▶ _YOUR ASSIGNMENT_
Starting at the line containing "Identify the click" and ending at the line containing "Fotogalerie (924, 25)", print every line of the material below exactly, both ends included, and stop there.

▶ _INPUT DATA_
********

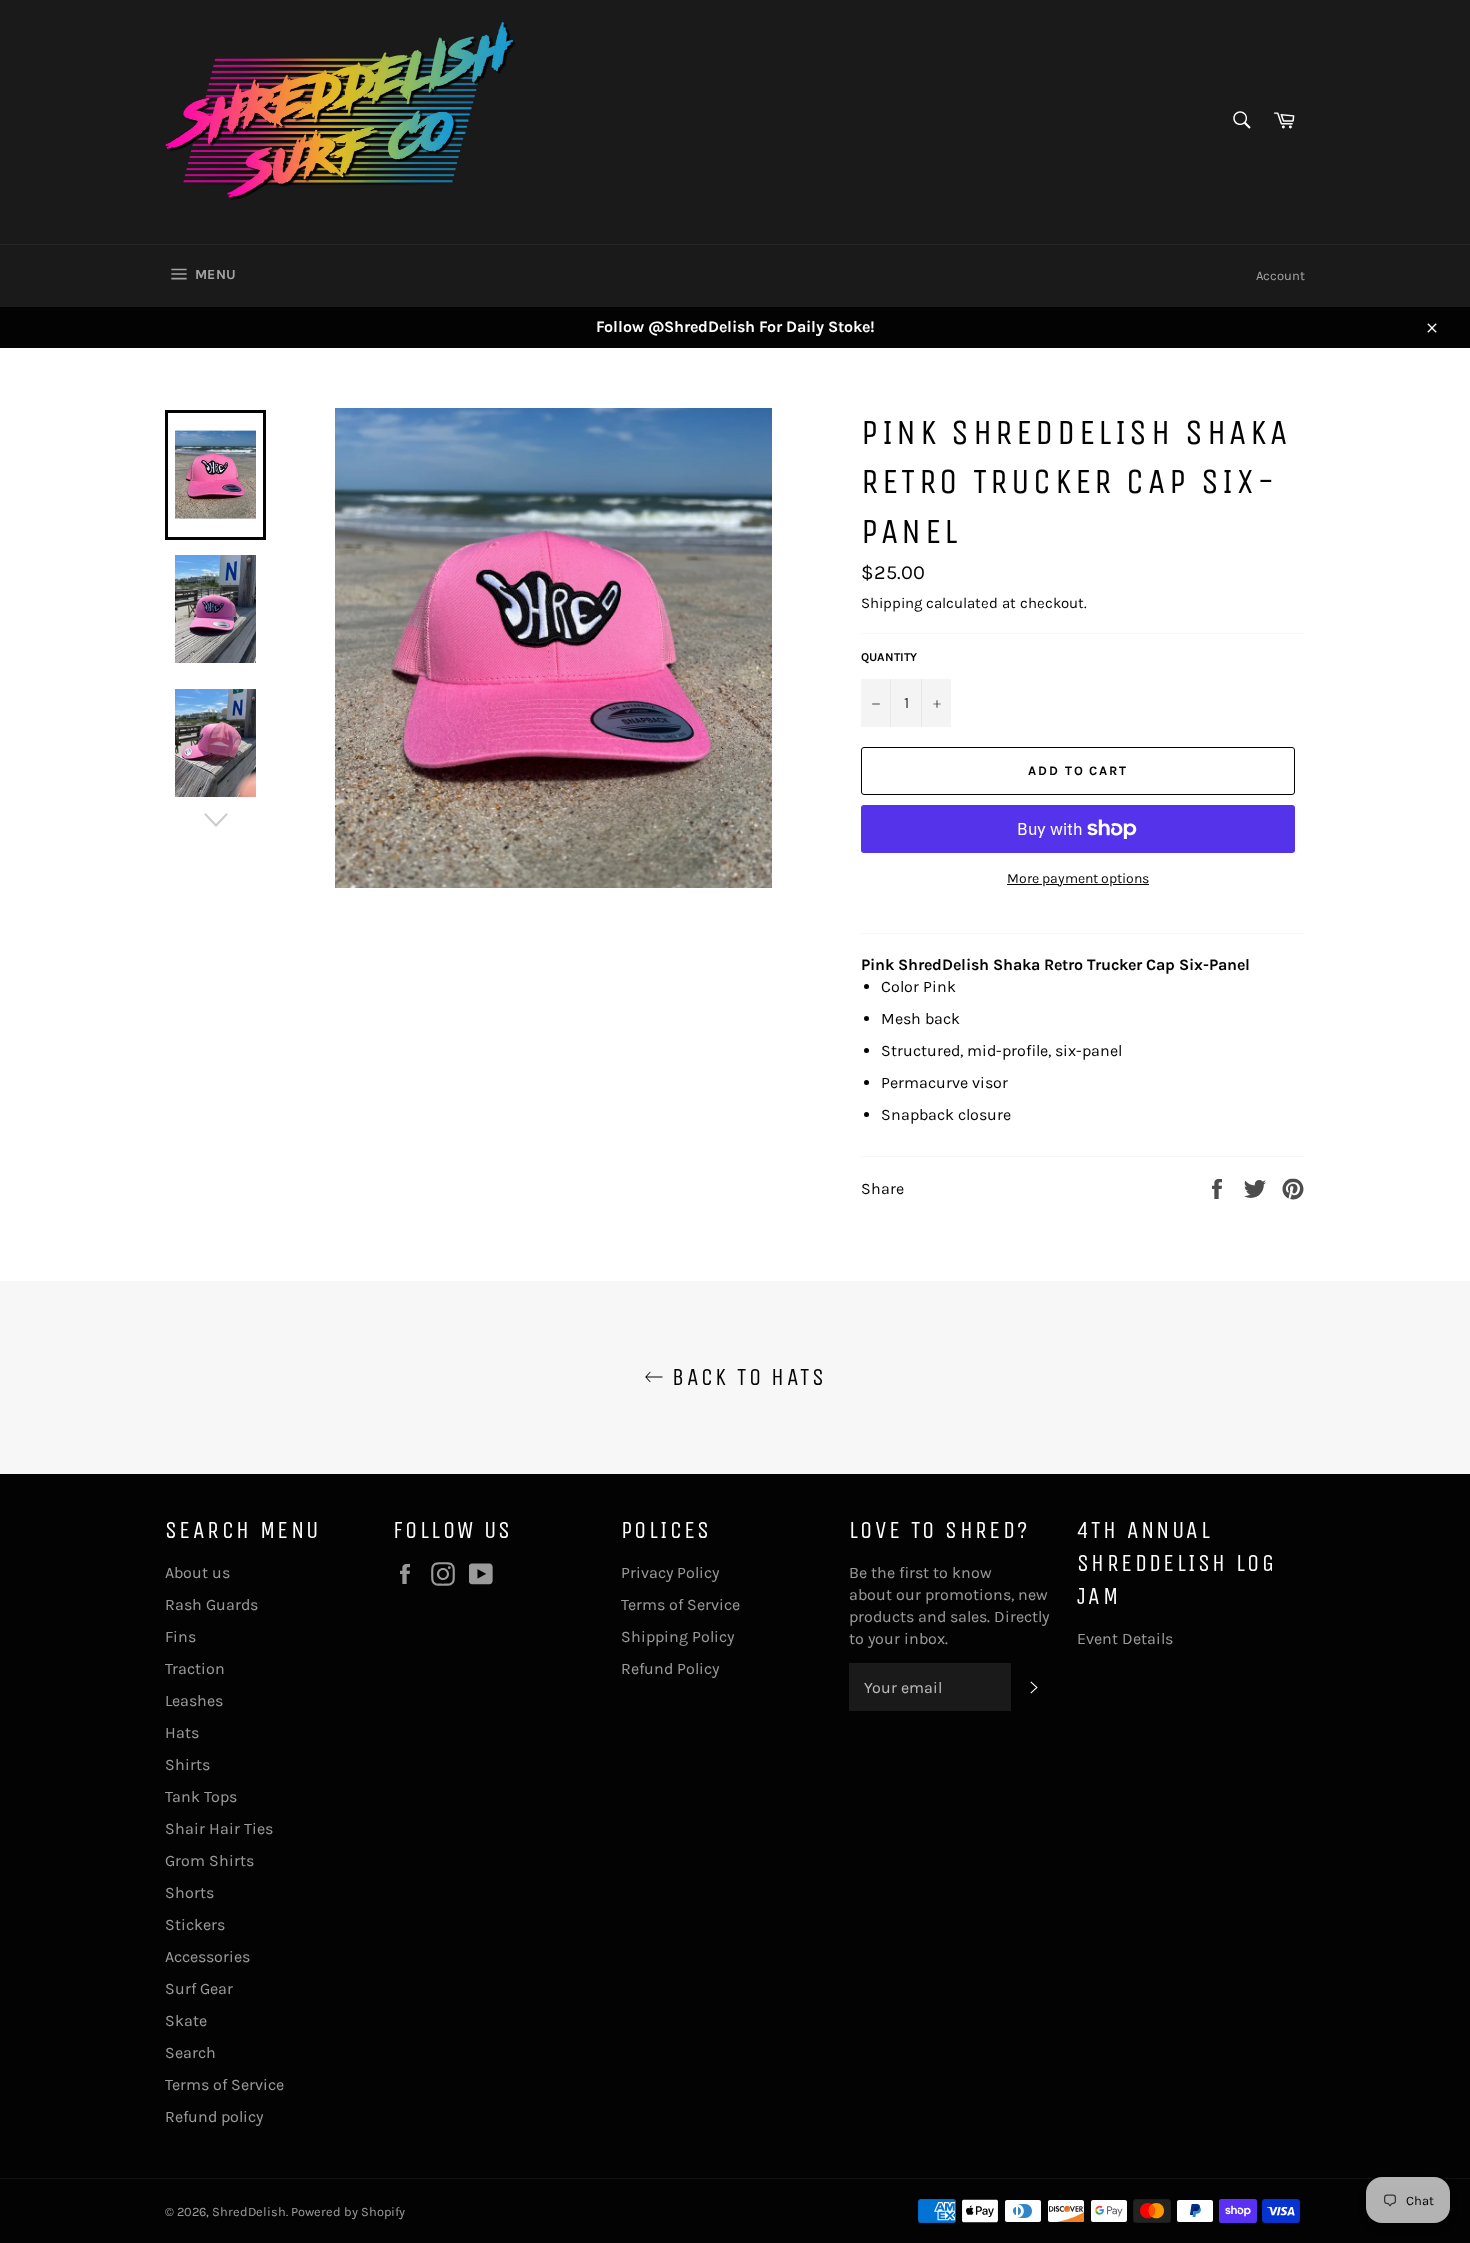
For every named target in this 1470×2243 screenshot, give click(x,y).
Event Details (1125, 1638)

********

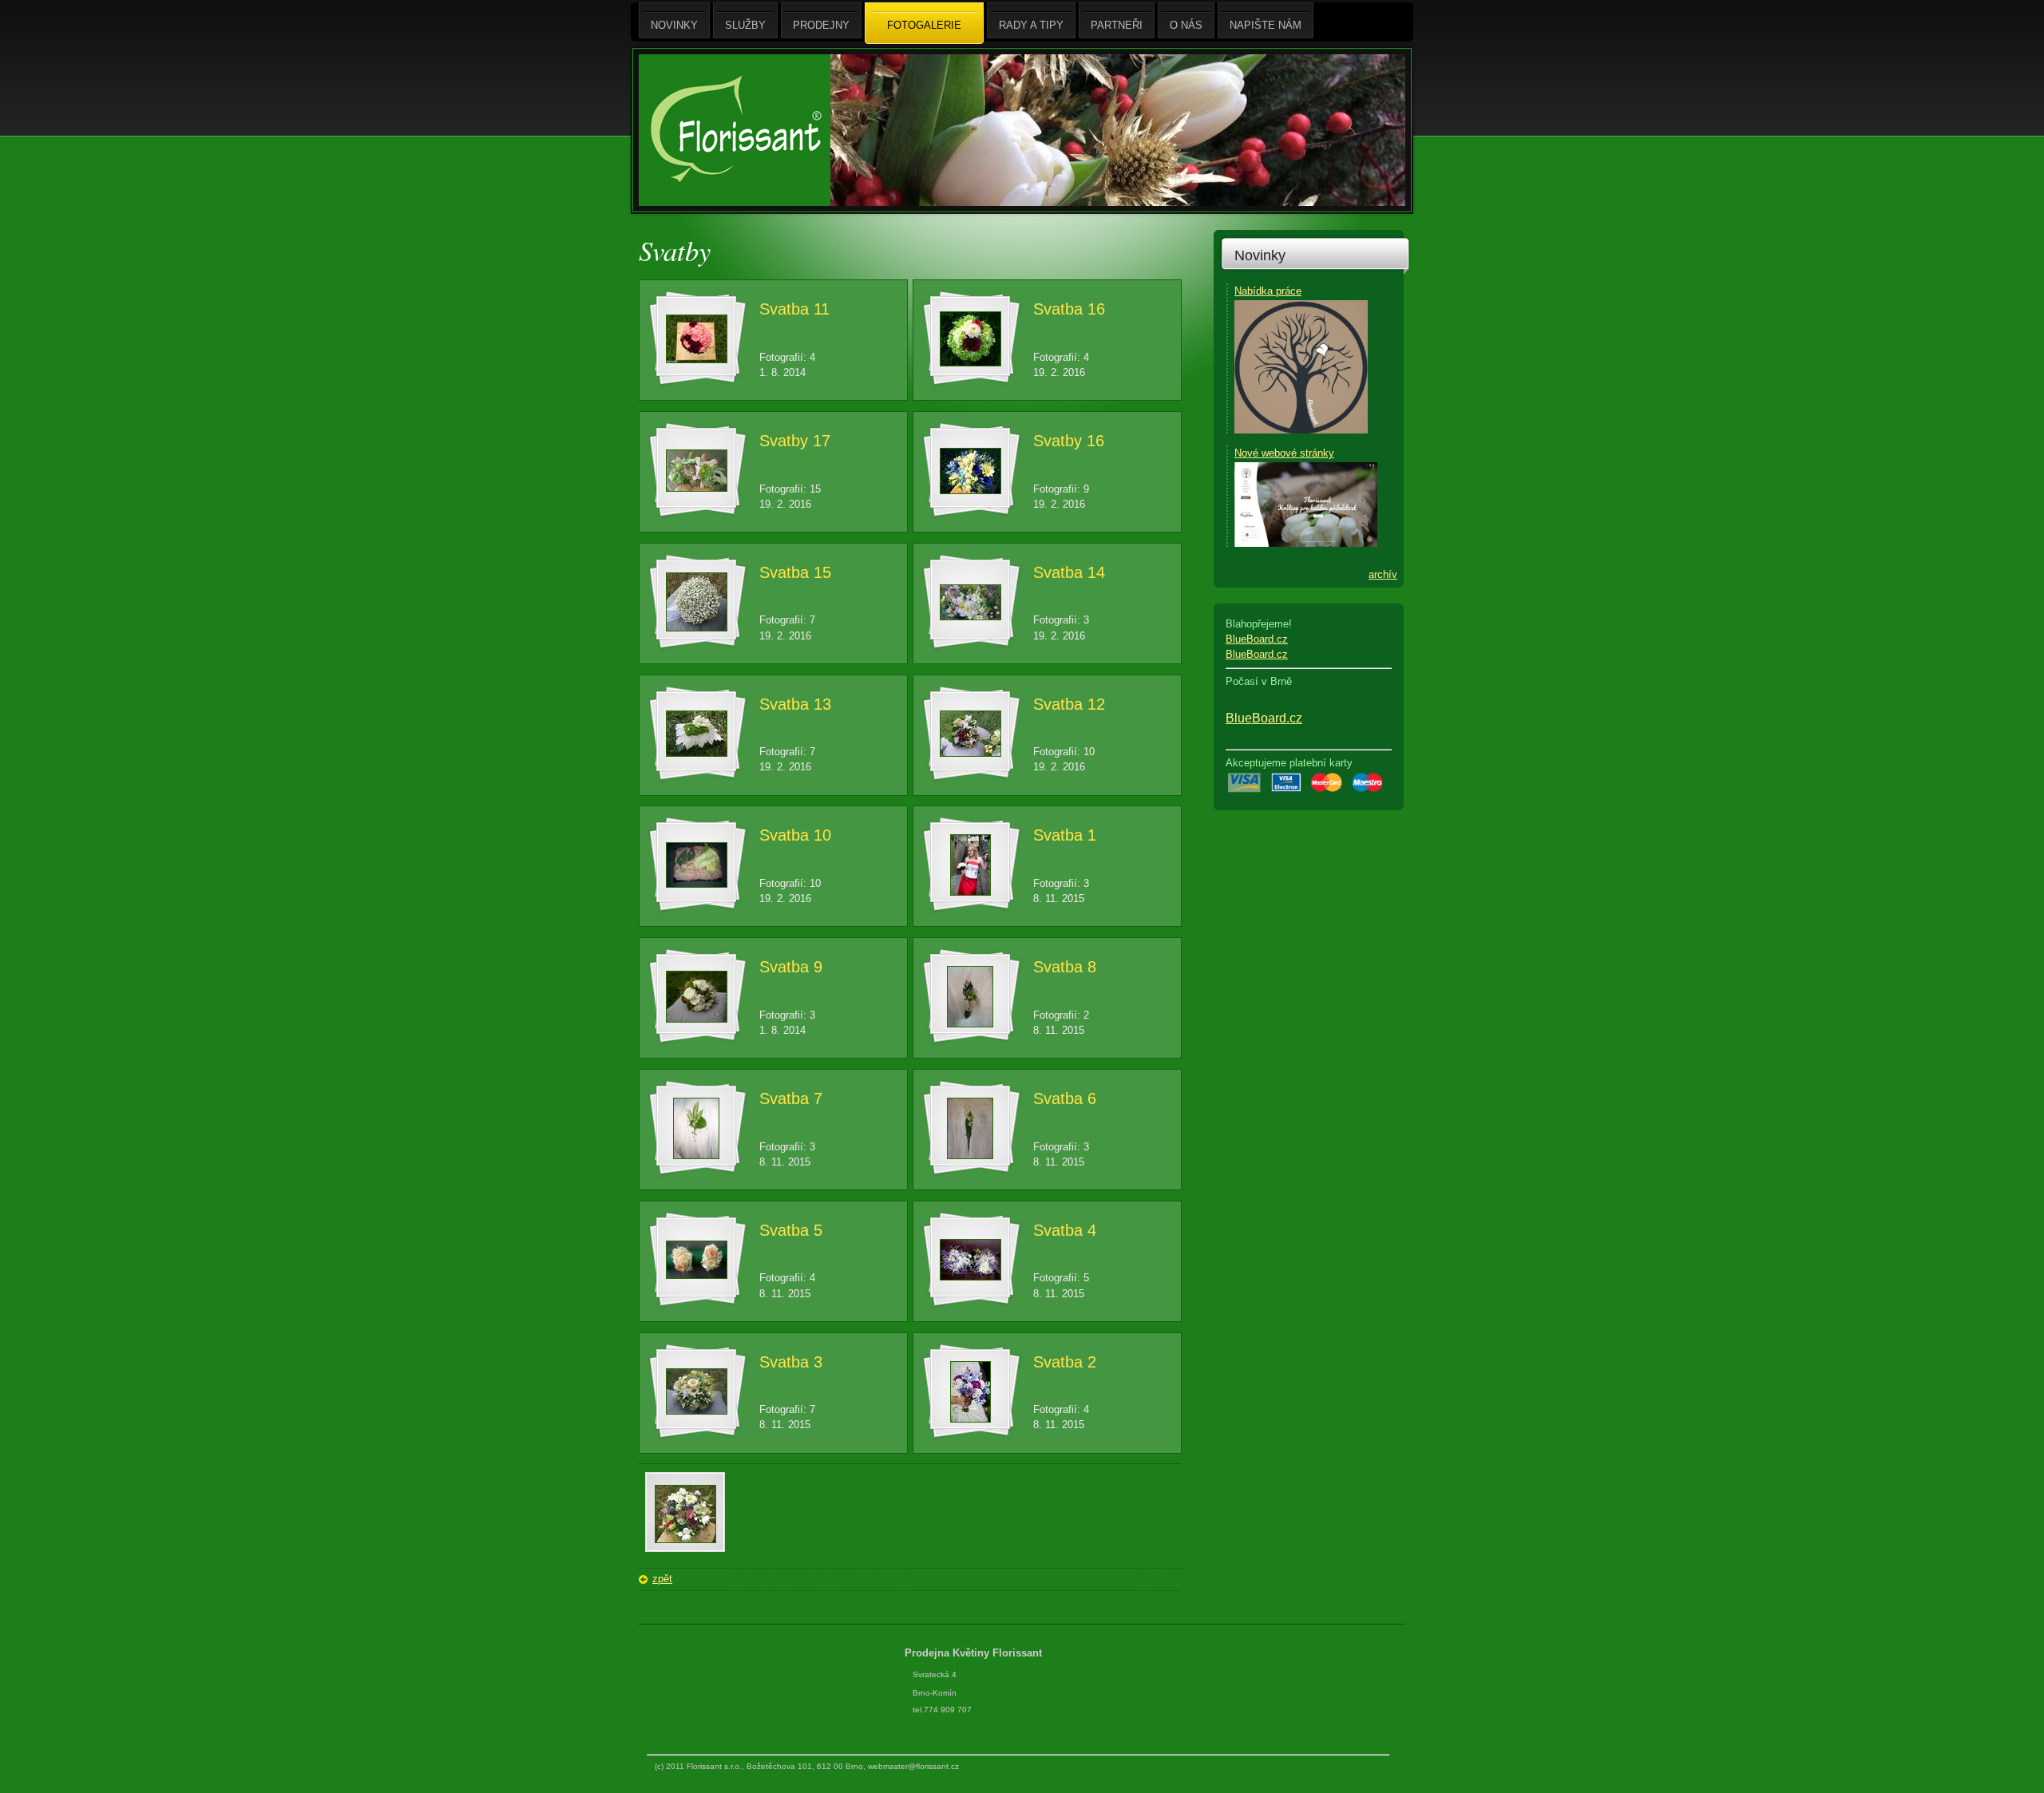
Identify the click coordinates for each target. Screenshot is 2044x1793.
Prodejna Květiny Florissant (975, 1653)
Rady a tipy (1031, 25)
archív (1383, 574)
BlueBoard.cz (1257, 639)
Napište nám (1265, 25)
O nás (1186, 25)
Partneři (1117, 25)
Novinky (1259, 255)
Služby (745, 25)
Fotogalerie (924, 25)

********

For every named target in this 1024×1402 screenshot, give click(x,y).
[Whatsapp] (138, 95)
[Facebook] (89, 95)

********

▶ _ANSWER SECTION_
Identify the click coordinates for each target. Screenshot is 2044x1793.
Prodejna Květiny Florissant (975, 1653)
Rady a tipy (1031, 25)
archív (1383, 574)
BlueBoard.cz (1257, 639)
Napište nám (1265, 25)
O nás (1186, 25)
Partneři (1117, 25)
Novinky (1259, 255)
Služby (745, 25)
Fotogalerie (924, 25)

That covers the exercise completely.